There have been so many questions and so much incorrect information posted online, that I decided to make some diagrams to bring order to chaos

This is the first one, a basic installation for American 120V 60Hz or European 230V 50Hz or any that is descended from those (basically world wide usable).

This basic diagram has an isolation transformer. This is because of the safety and protection it provides for the boat, the crew as well as swimmers around the boat. IMHO money saved by using a galvanic isolator instead of the transformer is not worth giving up the inherent safety from the transformer.

This transformer also allows to connect a 230V boat to a 120V shore power or a 120V boat to 230V shore power. It does not adapt the line frequency between 50 and 60Hz but allows many appliances to work.

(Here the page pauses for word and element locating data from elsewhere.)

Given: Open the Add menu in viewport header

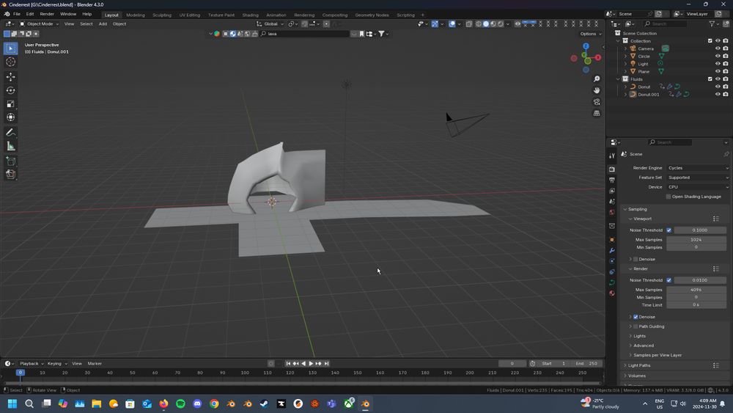Looking at the screenshot, I should 103,24.
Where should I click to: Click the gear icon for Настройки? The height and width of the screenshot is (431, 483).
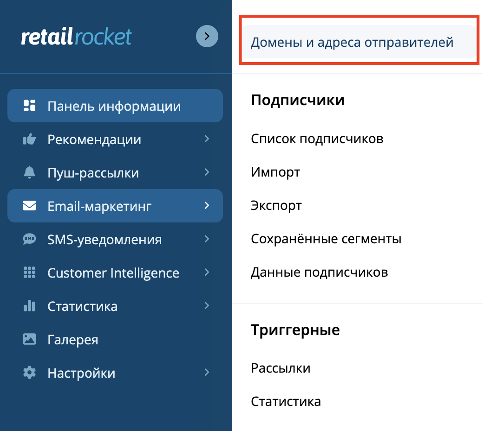point(29,373)
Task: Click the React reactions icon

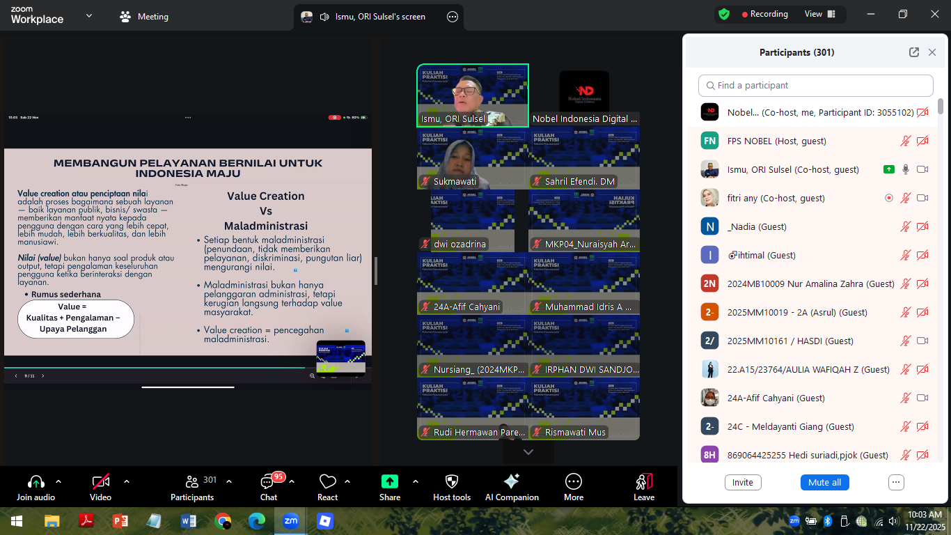Action: click(x=327, y=481)
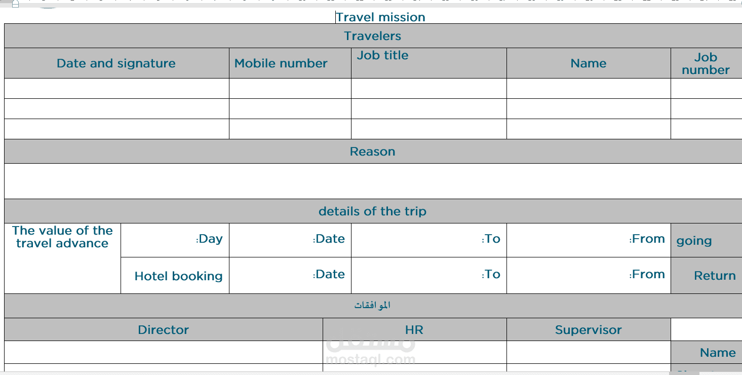Click the indent marker on the ruler

coord(15,4)
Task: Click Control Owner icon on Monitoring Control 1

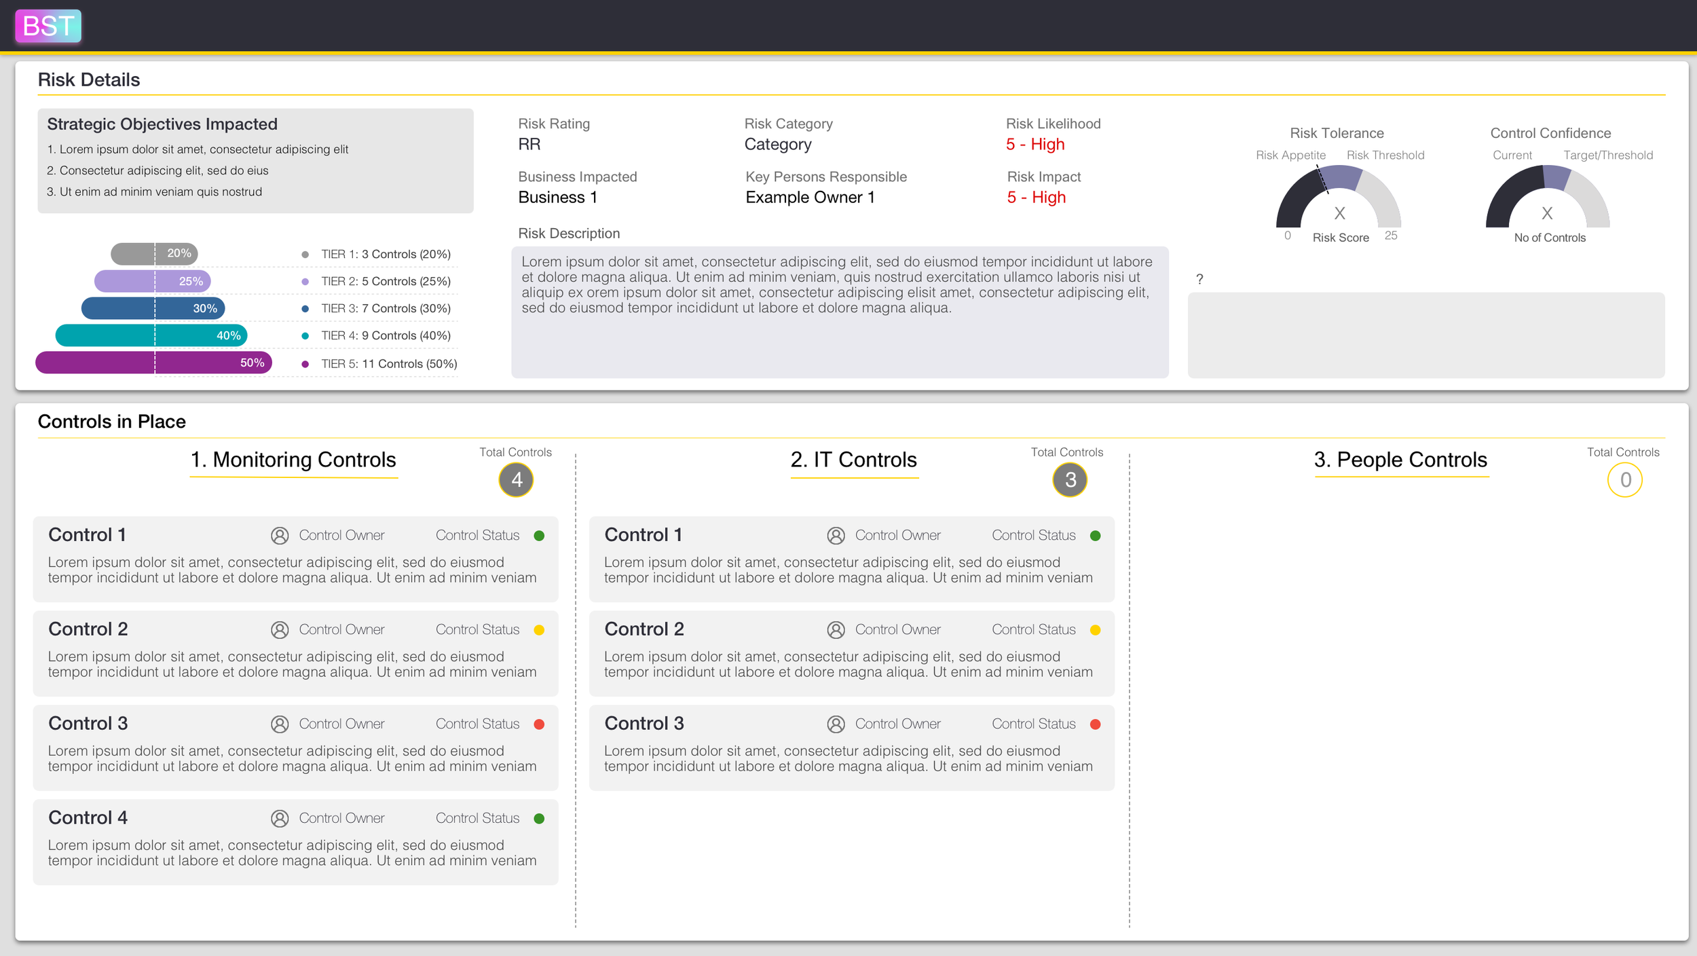Action: 279,535
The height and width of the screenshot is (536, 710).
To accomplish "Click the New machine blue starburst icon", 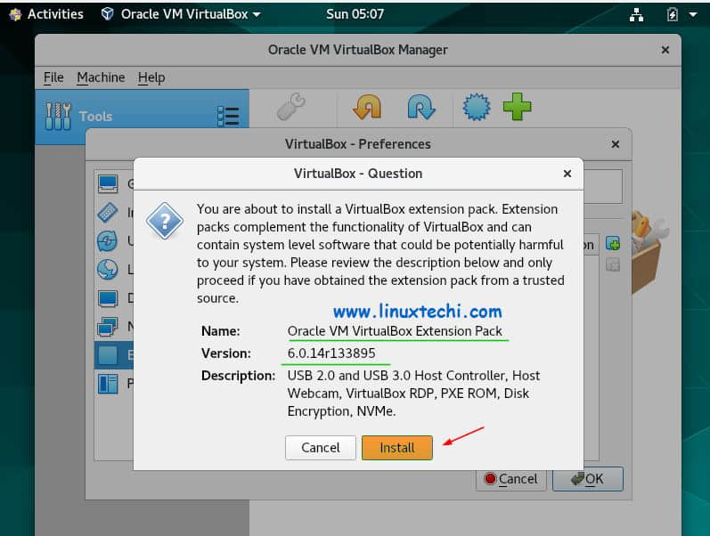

The input breaker needs to be 30A for every boat. The breaker behind the transformer is 16A for a 230V boat and 30A for a 120V boat. Of course you need to order the correct Multiplus model for your voltage. I recommend the model with the larger transfer switches if multiple options are available. This allows the use of more power than the shore power can provide by using the Power Assist feature.

Inside the isolation transformer are two ground related jumpers. One connects the output Neutral to ground and this one needs to be installed. The other connects input ground to output ground and this needs to be REMOVED at all times except when hauled out and power is connected while on the hard (even then you can ignore it as it's just a code compliance thing).

If your code requires it you can use RCD breakers instead of regular ones.

The ships ground busbar is to be used for ground wires to all outlets, chargers, inverters, water heaters etc. I do not recommend to connect it to anything else so also not to any DC power, engine blocks, grounding plates etc.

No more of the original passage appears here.